Le voile islamique est un symbole fort dans les sociétés d’appartenance à la religion musulmane. Mais que sait-on exactement de l’origine…

Focus

Le voile islamique mis à nu

Le voile islamique est un symbole fort dans les sociétés d’appartenance à la religion musulmane. Mais que sait-on exactement de l’origine du port du voile ? Et que signifie-t-il ? Explications et décryptages avec Bruno Nassim Aboudrar, professeur à l’université de la Sorbonne Nouvelle à Paris.

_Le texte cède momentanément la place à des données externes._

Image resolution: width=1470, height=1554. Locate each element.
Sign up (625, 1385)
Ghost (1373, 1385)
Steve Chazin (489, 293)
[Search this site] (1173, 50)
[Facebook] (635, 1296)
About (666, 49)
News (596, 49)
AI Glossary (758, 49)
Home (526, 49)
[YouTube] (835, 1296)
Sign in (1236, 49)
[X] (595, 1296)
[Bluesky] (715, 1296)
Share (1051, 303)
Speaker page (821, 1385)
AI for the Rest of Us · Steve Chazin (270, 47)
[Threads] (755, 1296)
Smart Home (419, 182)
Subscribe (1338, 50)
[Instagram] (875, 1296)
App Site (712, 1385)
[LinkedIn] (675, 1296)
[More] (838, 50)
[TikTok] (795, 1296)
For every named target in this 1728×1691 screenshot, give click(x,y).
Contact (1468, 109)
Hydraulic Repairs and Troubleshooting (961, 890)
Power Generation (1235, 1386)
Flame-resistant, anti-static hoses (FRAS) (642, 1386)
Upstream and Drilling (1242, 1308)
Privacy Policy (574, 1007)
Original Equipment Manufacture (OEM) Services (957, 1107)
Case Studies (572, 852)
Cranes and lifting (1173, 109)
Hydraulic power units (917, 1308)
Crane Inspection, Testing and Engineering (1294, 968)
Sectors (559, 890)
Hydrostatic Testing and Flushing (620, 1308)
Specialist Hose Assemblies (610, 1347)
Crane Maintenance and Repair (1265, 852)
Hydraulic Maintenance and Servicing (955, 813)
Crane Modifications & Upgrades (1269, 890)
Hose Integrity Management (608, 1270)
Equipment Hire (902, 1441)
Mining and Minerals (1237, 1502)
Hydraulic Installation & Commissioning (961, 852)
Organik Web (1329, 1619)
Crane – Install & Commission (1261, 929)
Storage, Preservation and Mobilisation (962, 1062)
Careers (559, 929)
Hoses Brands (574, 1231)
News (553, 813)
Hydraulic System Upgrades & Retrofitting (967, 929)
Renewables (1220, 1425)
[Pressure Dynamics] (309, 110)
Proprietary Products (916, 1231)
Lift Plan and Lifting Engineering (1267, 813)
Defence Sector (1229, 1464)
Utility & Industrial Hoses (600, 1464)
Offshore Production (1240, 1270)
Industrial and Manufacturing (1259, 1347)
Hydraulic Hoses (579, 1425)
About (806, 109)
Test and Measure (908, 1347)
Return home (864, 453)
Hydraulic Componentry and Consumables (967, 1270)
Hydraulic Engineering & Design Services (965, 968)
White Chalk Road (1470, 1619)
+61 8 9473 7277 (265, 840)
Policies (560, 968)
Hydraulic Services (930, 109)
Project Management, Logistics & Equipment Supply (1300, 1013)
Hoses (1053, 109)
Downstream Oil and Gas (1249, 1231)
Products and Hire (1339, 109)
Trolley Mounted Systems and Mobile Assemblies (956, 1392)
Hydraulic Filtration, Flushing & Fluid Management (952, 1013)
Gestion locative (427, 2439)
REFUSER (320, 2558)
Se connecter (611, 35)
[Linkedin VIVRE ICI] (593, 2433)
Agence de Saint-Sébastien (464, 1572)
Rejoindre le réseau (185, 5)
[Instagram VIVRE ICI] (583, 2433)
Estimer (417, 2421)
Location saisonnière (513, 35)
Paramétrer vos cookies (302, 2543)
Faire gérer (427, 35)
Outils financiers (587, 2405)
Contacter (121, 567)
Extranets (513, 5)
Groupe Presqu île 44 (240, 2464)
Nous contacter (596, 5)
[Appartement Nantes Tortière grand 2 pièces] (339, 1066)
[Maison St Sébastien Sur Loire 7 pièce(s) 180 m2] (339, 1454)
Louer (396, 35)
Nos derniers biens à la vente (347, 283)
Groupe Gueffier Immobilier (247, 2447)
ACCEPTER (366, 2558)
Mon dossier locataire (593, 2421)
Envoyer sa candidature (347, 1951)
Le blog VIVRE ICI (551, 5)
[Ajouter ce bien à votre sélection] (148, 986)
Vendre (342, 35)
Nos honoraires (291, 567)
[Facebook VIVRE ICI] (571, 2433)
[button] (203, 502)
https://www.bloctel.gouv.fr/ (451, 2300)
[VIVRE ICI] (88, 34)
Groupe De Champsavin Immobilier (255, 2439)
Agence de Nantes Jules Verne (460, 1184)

Quelle étrangeté que ce bout de tissu, cette étoffe, ce voile qui, quand on le porte, revêt une signification symbolique d’appartenance à une religion. Ce voile qui, tel un torchon qui brûle, rend visible l’invisible : en effet, dans la mesure où sa fonction première est de cacher, il est de plus en plus visible dans l’espace public. Paradoxe d’un signe qui appartient à l’espace intime et marche sur les plates-bandes de l’espace social.

Qu’essaie-t-il de nous montrer, finalement, ce voile ? Nous montre-t-il qu’il cache le corps, la beauté des femmes ? Ne voile-t-il pas simplement le regard des hommes sur elles ? Dans un monde où le regard est omniprésent et omnipotent, ne faut-il pas regarder par-delà les apparences, par-delà le visible ?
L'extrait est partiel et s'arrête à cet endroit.